Menurut Rezasyah, ada tiga isu yang menonjol dalam pembahasan strategis ASEAN kali ini. Ketiganya adalah ketahanan energi, pentingnya konsultasi internal yang berkelanjutan, dan kewaspadaan terhadap dinamika global yang berubah cepat.
Dari tiga isu itu, Indonesia dipandang sebagai acuan yang tetap relevan bagi negara-negara anggota. Pandangan Jakarta disebut berpengaruh bukan hanya di ruang pertemuan, tetapi juga dalam cara kawasan membaca risiko dan menyusun langkah bersama.
Rezasyah bahkan menyebut Indonesia masih dipandang sebagai motor utama ASEAN di tengah rivalitas geopolitik dunia. Penilaian itu bertumpu pada gabungan faktor ekonomi, jumlah penduduk, posisi geopolitik, dan kekuatan diplomasi Indonesia di tingkat internasional.
Dalam pandangannya, Indonesia juga bisa disebut primus inter pares di antara anggota ASEAN. Istilah itu menggambarkan negara yang paling didengar ketika kawasan harus mengambil keputusan strategis.
Ukuran ekonomi nasional dan jumlah penduduk terbesar ikut memperkuat posisi tersebut. Kemampuan Indonesia berinteraksi dengan para pemimpin dunia juga membuat pengaruhnya di ASEAN semakin sulit diabaikan.
Di titik ini, Indonesia tidak hanya tampil sebagai anggota besar.
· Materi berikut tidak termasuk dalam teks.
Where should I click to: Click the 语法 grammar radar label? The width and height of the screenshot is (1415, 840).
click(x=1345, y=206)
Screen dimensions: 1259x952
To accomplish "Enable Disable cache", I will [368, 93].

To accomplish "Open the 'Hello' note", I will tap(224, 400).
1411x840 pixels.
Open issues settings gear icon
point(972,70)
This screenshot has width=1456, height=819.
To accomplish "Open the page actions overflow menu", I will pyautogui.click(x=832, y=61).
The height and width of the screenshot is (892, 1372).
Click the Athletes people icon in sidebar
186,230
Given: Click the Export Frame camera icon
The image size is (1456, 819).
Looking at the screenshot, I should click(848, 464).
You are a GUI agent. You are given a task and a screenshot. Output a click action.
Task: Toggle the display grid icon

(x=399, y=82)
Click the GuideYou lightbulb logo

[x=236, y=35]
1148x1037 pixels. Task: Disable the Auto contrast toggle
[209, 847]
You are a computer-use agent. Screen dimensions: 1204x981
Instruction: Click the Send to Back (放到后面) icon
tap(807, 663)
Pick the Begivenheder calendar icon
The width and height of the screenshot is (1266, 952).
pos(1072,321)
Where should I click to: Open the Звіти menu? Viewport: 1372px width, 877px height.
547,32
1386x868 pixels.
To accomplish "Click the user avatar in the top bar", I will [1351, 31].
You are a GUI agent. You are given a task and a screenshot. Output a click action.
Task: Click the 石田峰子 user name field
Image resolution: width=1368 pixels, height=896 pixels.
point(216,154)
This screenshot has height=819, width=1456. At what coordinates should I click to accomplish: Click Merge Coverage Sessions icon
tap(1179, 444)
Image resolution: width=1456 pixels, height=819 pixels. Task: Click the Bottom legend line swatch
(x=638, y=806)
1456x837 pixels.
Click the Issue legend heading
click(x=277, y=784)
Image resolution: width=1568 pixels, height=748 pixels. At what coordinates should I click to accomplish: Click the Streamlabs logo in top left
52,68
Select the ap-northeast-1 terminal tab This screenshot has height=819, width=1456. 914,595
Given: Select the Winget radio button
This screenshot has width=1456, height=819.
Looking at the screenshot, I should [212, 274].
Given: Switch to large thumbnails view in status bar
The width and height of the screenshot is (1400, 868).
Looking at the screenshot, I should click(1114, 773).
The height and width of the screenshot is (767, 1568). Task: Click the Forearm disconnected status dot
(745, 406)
Negara ini dipandang mampu memberi arah saat ASEAN menghadapi tekanan eksternal yang makin kompleks dan saling terkait.
Rezasyah menilai KTT ke-48 ASEAN juga menghasilkan modal penting berupa kekompakan antarpemimpin Asia Tenggara. Kekompakan itu dianggap membantu memperkuat sinergi agar visi komunitas ASEAN berjalan lebih terintegrasi.
Namun, ia mengingatkan bahwa tantangan sesudah forum tidak kalah penting. Gagasan yang tertulis dalam ASEAN Community Blue Prints tidak boleh berhenti sebagai wacana, karena kawasan membutuhkan langkah yang lebih nyata.
Karena itu, ASEAN dinilai perlu menyusun rencana aksi agar setiap butir dalam dokumen tersebut bisa dijalankan secara efektif. Dorongan untuk membuat action plan menjadi penting agar kerja sama kawasan tidak berhenti pada pernyataan bersama.
Pembahasan ketahanan pangan dan energi di Cebu memperlihatkan bahwa agenda ASEAN semakin dekat dengan kebutuhan publik. Di tengah tekanan global, Indonesia kembali muncul sebagai negara yang memberi arah sekaligus menjaga keseimbangan kawasan.